He also denied three counts of using a vehicle not in good and serviceable condition.
His medium goods vehicle allegedly had a defective brake and two worn tyres.
Prosecutor Tommy Ho said Lee was driving along Texaco Road when he saw Chan Kam-hoi's taxi.
The taxi had stopped and was waiting for a few people to cross the road at a green light. But when Lee tried to apply the brakes, the pedal failed to respond.
The truck rammed into the rear of the taxi, pushing it forward. The taxi knocked down at least three pedestrians, including Yau.
The court heard that Lee did not sound his vehicle's horn before the crash.
Chan Ching-kuen, a pedestrian who was injured in the crash, told police she saw the truck travelling towards her without slowing down.
She tried to get out of the way but was knocked down and suffered a bone fracture to her right arm and an injury to her right knee.
She was given 35 days' sick leave, the court heard. Chung Kin-si, a passenger in the taxi, was also hurt.
Police did not find brake marks on the road but found marks where the truck had skidded.
Lee was arrested and told police the truck's brakes had been functioning during his journey from Tai Po to Tsuen Wan, but failed just before the crash.

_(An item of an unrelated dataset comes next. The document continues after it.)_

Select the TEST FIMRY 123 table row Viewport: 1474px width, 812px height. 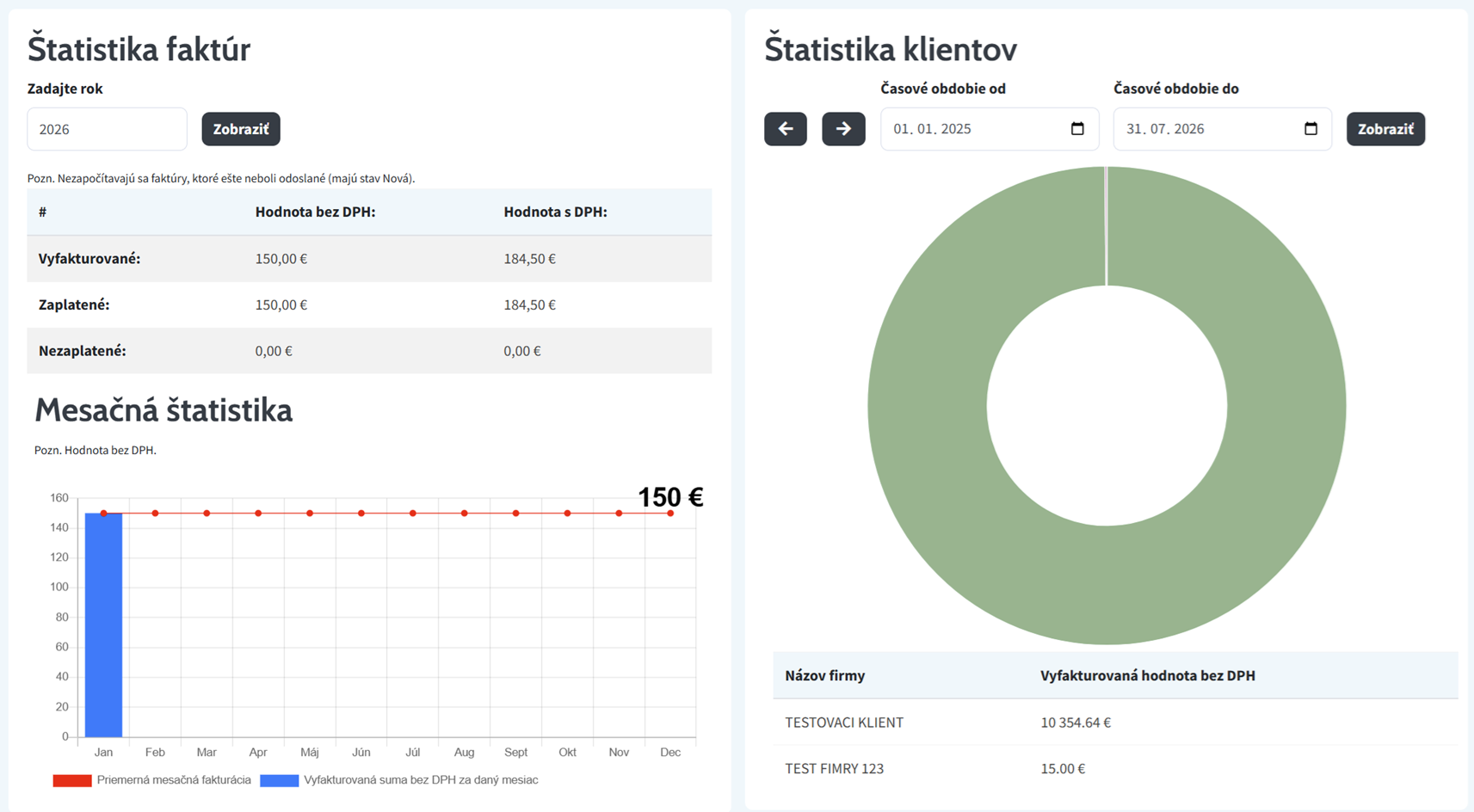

He said he tried to pull on the handbrake and admitted he knew two of the truck's tyres were worn.
He said he did not take care of them because the vehicle was scheduled for a service nine days later.

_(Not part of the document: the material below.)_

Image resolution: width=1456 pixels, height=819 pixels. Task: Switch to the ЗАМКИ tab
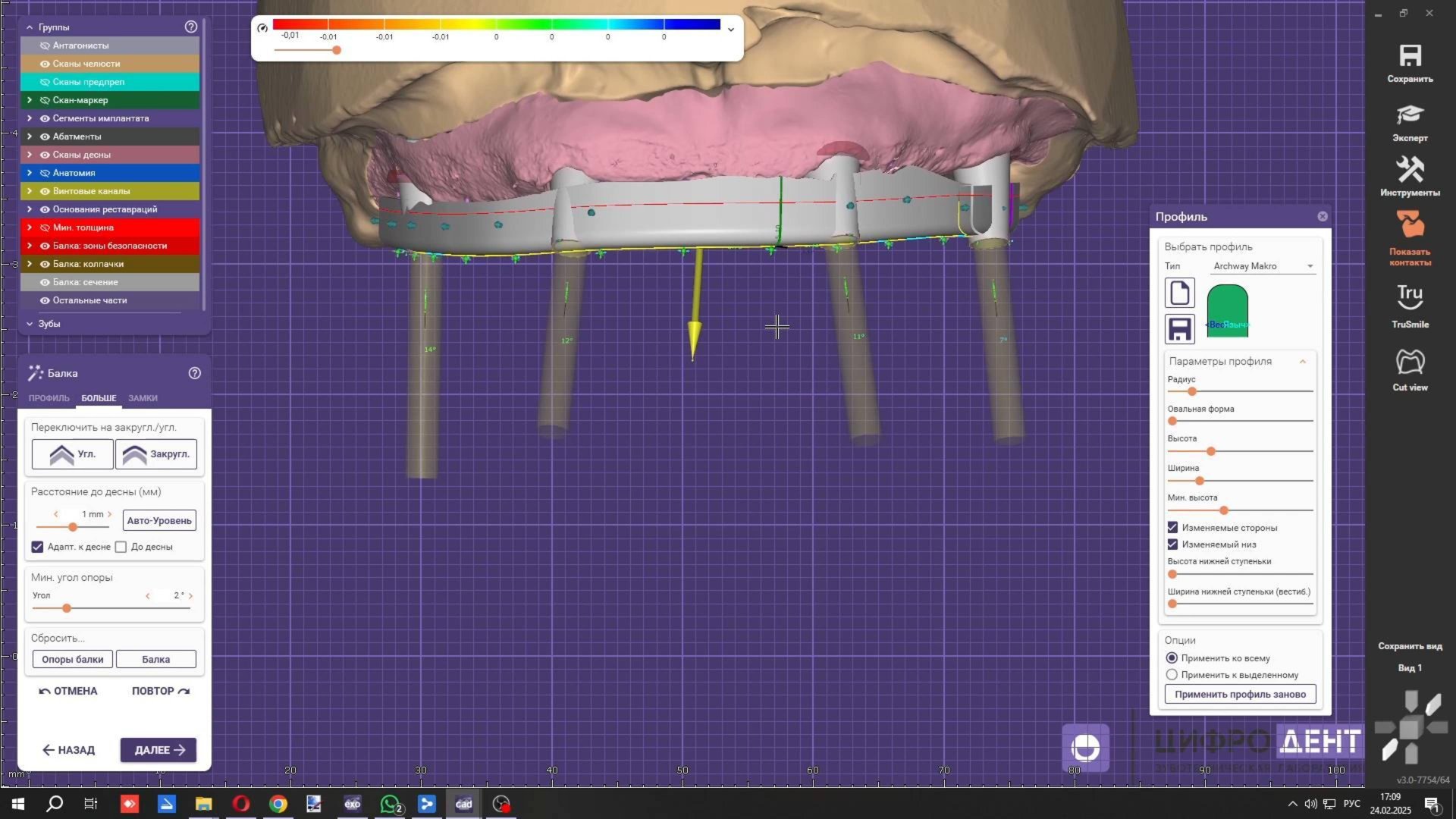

He insisted that he did not know there was problem with the braking system. But the court heard that an expert's report said poor maintenance had contributed to the malfunction of the vehicle.

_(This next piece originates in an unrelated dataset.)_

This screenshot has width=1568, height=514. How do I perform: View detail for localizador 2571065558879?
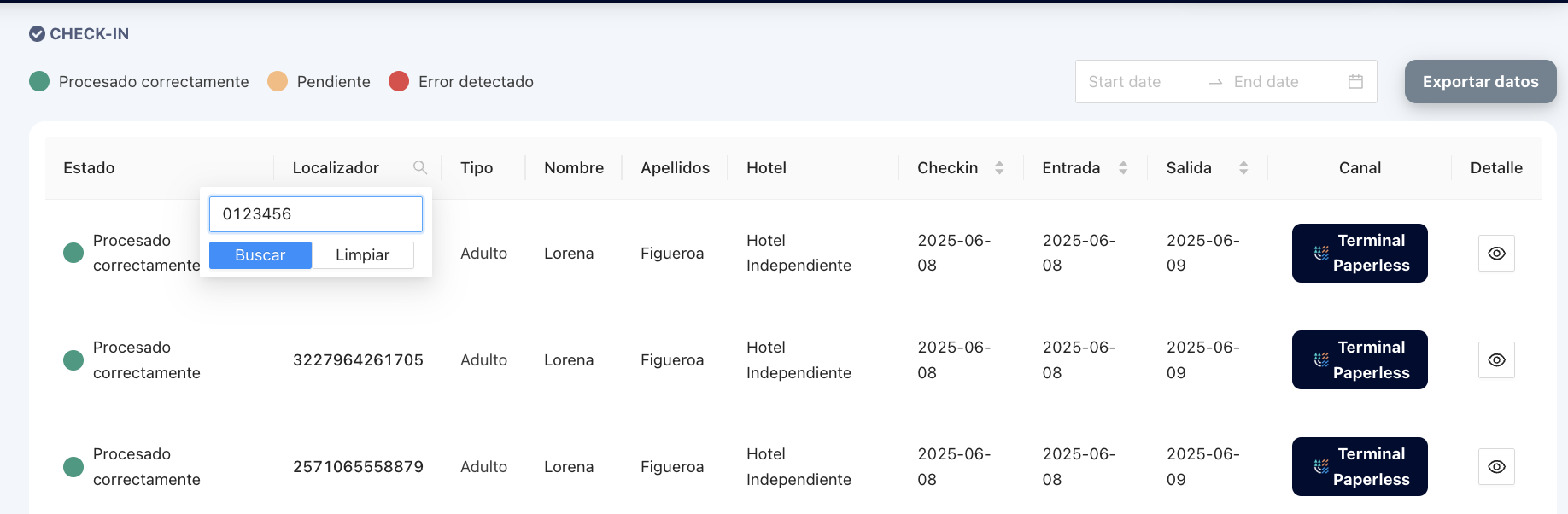pyautogui.click(x=1496, y=467)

The expert said a braking system would not fail suddenly but would lose efficiency gradually.
He said Lee would have known that there were problems with the braking system because he would have had to apply greater force to the brake pedal to make it function.
The maximum penalty for dangerous driving causing death is 10 years' imprisonment and a fine of up to HK$50,000.
The trial continues before Deputy Judge Kwok Wai-kin today.